Proposition. Let $(X,d)$ a metric space and let $A\subseteq X$ a subset of $X$ such that $A$ is separable (then $A$ has a dense -with respect the subspace topology of $A$ - and countable subset $D$). Let $W\subseteq X$ an open subset of $X$. Let $\mathbb{B}alls(X)$ be the family of all closed balls of $X$. If $\mathcal{H}_1,\dots,\mathcal{H}_z$ are subfamilies of $\mathbb{B}alls(X)$ such that the family $\mathcal{H}_j$ is disjointed for all $j=1,\dots, z$ and $H\subseteq W$ for all $H\in\mathcal{H}_j$ and for all $j=1,\dots,z$, and if
$A\cap W\subseteq\bigcup_{j=1}^z\bigcup_{H\in\mathcal{H}_j}H$,
then for each $j=1,\dots,z$ there exists a countable subfamily $\mathcal{G}_j$ such that
$A\cap W\subseteq\bigcup_{j=1}^z\bigcup_{G\in\mathcal{G}_j}G$.
I have got difficulties to give a proof of the above proposition.
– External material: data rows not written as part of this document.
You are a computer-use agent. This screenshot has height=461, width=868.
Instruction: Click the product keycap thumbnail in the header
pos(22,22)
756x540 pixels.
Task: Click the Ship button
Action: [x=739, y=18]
Can anyone help me, please?
My idea is this one but I don't know if it works. First of all I observe that $A\cap W$ is open in $A$ (with respect to the subspace topology of $A$). Then $A\cap W$ is an open subset of the separable space $A$, hence it's a separable space. Then there exists a countable subsets $Q$ of $A\cap W$ such that
$Cl_{A\cap W}(Q)=A\cap W$
where $Cl_{A\cap W}$ denotes the closure with respect the subspace topology of $A\cap W$. By hypothesis
$Q\subseteq\bigcup_{j=1}^z\bigcup_{H\in\mathcal{H}_j}(H\cap A\cap W)$.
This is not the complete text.